41. Promova-se a criação de um banco de dados sobre a situação dos direitos dos surdos , bem como sobre sua cultura e história , visando a promoção da identidade surda na escola com classe especial .
42. Apoie-se a definição de ações de valorização da comunidade e cultura surda na escola com classe especial .
43. Trabalhe-se com os surdos e suas famílias no sentido de que a família adquira a língua de sinais .
44. Seja implantado um Programa de Pais garantindo o acesso a informação e assessoramento adequados.
AS RELAÇÕES ENTRE PROFESSOR OUVINTE E O PROFESSOR SURDO
45. Propor que administradores , professores de surdos e funcionários aprendam a língua de sinais .
46. Promover a capacitação dos professores de surdos no sentido de que os mesmos tenham linguagem acessível em línguas de sinais para atender aos educandos surdos .
47. Garantir a formação e atualização dos professores ouvintes de surdos de modo a assegurar qualidade educacional . Formar (cursos superiores e de extensão ) os professores de surdos , com capacitação dos mesmos no conhecimento da cultura , comunidade e língua dos surdos .
48. Garantir que as relações entre professores surdos e professores ouvintes sejam igualitárias
49. Assegurar que nas reuniões de escolas de surdos , os professores surdos tenham direito a intérpretes e a entender o que está sendo falado , tendo suas opiniões respeitadas e debatidas como são as dos professores ouvintes .
50. Assegurar que o professor surdo tenha direito e prioridade de trabalho em escola de surdos .
51. Considerar os professores surdos como educadores .
52. Garantir a equiparação salarial entre professores surdos e ouvintes , respeitando o plano de carreira em vigor .
2.COMUNIDADE , CULTURA E IDENTIDADE
A IDENTIDADE SURDA
53. Substituir o termo de “deficiente auditivo ” por surdo considerando que o deficiente auditivo e o surdo não têm a mesma identidade : o deficiente auditivo usa comunicação auditiva , tendo restos auditivos que podem ser corrigidos com aparelhos ; o surdo usa comunicação visual (línguas de sinais ) e não usa comunicação auditiva .
54. Incentivar o contato do surdo com a comunidade surda , pois a construção das identidades surdas se dá prioritariamente no contato com outros surdos .
55. Reconhecer que a pessoa surda é um sujeito com identidade surda . O objetivo de mudar o surdo para torná-lo igual a um ouvinte é um desrespeito à sua identidade e à sua condição de cidadão .
56. Evitar que o surdo seja obrigado a aceitar a representação da identidade ouvinte o chamado ouvintismo.
AS LÍNGUAS DE SINAIS
57. Oficializar a língua de sinais nos municípios , estados e a nível federal .
58. Propor o reconhecimento e a regulamentação da língua de sinais a nível federal , estadual e municipal para ser usada em escolas , universidades , entidades e órgãos públicos e privados .
59. Considerar que as línguas de sinais são línguas naturais das comunidades surdas, constituindo línguas completas e com estrutura independente das línguas orais .
60. Considerar que as línguas de sinais expressam sentidos ou significações que podem facilmente ser captados e decodificados pela visão .
61. Propor contato obrigatório com Associações ou Federações de Surdos para a formação de pessoas com prática e conhecimento em língua de sinais .

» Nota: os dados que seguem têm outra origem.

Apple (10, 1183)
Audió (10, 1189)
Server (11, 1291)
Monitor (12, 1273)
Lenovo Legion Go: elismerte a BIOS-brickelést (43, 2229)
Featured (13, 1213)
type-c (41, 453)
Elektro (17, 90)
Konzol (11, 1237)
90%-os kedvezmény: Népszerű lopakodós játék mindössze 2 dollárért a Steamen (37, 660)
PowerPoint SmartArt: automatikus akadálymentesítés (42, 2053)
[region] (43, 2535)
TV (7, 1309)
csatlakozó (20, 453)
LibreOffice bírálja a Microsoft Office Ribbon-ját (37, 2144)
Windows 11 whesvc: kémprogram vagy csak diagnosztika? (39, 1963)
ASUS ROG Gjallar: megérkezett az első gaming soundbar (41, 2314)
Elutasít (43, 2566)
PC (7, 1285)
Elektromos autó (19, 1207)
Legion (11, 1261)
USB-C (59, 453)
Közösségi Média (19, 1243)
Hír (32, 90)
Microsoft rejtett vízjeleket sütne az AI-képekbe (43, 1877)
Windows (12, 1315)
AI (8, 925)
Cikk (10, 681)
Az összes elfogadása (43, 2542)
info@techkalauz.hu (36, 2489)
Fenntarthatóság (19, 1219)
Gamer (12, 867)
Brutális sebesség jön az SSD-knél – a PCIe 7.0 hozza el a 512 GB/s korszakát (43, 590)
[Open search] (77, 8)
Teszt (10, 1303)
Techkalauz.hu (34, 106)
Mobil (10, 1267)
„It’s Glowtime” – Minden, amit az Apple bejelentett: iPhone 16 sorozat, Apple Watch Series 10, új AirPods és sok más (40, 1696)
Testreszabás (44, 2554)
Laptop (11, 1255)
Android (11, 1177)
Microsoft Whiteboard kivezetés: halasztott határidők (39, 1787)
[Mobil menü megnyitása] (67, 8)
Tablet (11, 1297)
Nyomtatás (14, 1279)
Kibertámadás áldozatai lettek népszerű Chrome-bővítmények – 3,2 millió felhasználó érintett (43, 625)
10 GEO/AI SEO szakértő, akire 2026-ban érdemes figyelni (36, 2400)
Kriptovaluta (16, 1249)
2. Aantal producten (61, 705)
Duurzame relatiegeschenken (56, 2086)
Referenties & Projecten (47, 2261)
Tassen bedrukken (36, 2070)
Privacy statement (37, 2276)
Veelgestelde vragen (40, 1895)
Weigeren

62. Considerar que a língua de sinais tem regras gramaticais próprias.
63. Considerar que a língua de sinais favorece aos surdos o acesso a qualquer tipo de conceito e conhecimento existentes na sociedade .
64. Observar que a língua de sinais é uma das razões de ser da escola de surdos , assim como existem escolas em outras línguas (espanhol , inglês ...).
65. Reconhecer a língua de sinais como língua da educação do surdo , já que é expressão da/s cultura /s surda /s - Língua e cultura não indissociadas.
66. Considerando que a língua de sinais é própria da comunidade surda , garantir que o ensino de línguas de sinais seja exclusiva dos instrutores surdos . É necessário que os instrutores surdos sejam capacitados para o ensino da mesma , com formação específica .
67. Respeitar o uso da escrita pelo surdo com sua estrutura gramatical diferenciada. A cultura surda merece ser registrada e traduzida para outra língua .
68. Observar que a evolução cultural da comunidade surda se dá a partir do registro escrito , da filmagem, de fotos , desenhos ... que são meios que possibilitam o acúmulo do conhecimento .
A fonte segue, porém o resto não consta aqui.